07 Feb

Space Tech - The next Trillion dollar opportunity



The whole idea of leaving earth and entering into a foreign space seems exciting. It’s not like we are completely unknown to space. But how did it all begin? What gave man the idea to explore our galaxy. One of the earliest devices which applied the principles of rocket flight was the wooden pigeon which was steam powered. It was a Greek philosopher named Archytas who invented the steam powered pigeon. He was born in the 428 BC in Tarentum, Magna Graecia which is now southern Italy. In addition to being a philosopher he was also an astronomer, mathematician, statesman and strategist. The structure of the model built was cylindrical in shape with hollow insides. It had wings protruding on either sides. The front end was pointed to resemble the beak of a bird. The entire layout was structured to achieve maximum flight, distance coverage and speed.



Inside of the wooden pigeon is a bladder, this pigeon is made to sit on top of a boiling pot of water. There is a mechanical connection between the two. The boiling pot of water develops steam pressure which moves from it into the bladder. Once the steam pressure overcomes the resistance of that mechanical connection the pigeon would take off and fly.

It is unclear when the first rocket was ever invented, although it is believed that the Chinese used tubes filled with gunpowder. And when the tube was lit, it began to move forward. In the later stages of world economy the rocket was invented not with an intention of space exploration but for military purposes against other countries.
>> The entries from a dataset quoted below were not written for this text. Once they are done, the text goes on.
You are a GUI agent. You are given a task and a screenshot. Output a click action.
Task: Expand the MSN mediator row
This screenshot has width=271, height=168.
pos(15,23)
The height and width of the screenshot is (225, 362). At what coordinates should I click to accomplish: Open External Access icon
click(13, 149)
The Cold War and Space Race


The World War II ended in the year 1945. The World War gave the world a lot of technology because ‘necessity is the mother of all invention’. The radar, the Turing machine (which formed the basis for the computer), nuclear energy and much more. But it did not stop there… The World War gave birth to one of the greatest rivalries this planet has witnessed and this rivalry played out in space!
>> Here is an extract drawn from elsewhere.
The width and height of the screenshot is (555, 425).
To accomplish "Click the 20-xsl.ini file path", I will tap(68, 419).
This rivalry was called the Cold War. The United States used its economic might as a weapon against the Soviet Union during Cold War. During this time, these two countries got into a competition to prove their superiority over one another in terms of technology and military power. Space was considered the ultimate frontier and thus began the space race.

Imagine being able to see what your competitor was doing, without them even knowing! After Soviet launched its first satellite, it instilled fear in the Americans since the same machinery that was used for manufacturing of that satellite could be used for warfare as well. The prevailing thought was that the Soviet could just drop bombs from space.




Since we are talking about Space, let me take this time to explain a little bit about Space and how it works.

You know how your friends say, it’s not rocket science? It’s meant to make rocket science seem really hard. It is not.

Rockets are just tubes with engines strapped to the bottom to push them really fast into space.

Imagine you are standing on top of Mount Everest. Let us say you took a satellite and threw it real hard, it will eventually slow down because of the frictional drag of the atmosphere and fall to the ground. Even though the air is very thin there, there is still enough to cause friction. If you took the same satellite and threw it faster, it would go a longer distance before falling down. Let us say that you find a source of thrust, an engine and strap it to the bottom and toss it this time, the satellite will go further because the engine pushes it faster and the friction takes longer to slow it down.



The Earth’s gravitational pull pulls it down and the frictional forces of the air slow it down.

So the problem seems to be a) speed and b) friction.

Mount Everest stands at 10 Kms tall, let us go 10 times as high; 100 Kms. Also, we were to throw the satellite incredibly fast, say at 3200 m/s. At that speed it is fast enough to continue on travelling around the earth held by the gravitational pull of the planet. Also, with the reduced friction, it would not slow down and hence would not fall back to the planet.

This is precisely what we do with a rocket launch. We take a hollow tube, put the payload (satellite, humans, whatever…) and strap on an engine at the bottom that produces thrust. We accelerate the tube to a velocity of 3200 m/s or a little more than 10,000 Km/h and get it to between 100 Kms and 35000 Kms above the earth depending on the orbit and leave it there. It continues to spin around the planet for the next 20-50 years depending on the mass of the payload and the exact altitude.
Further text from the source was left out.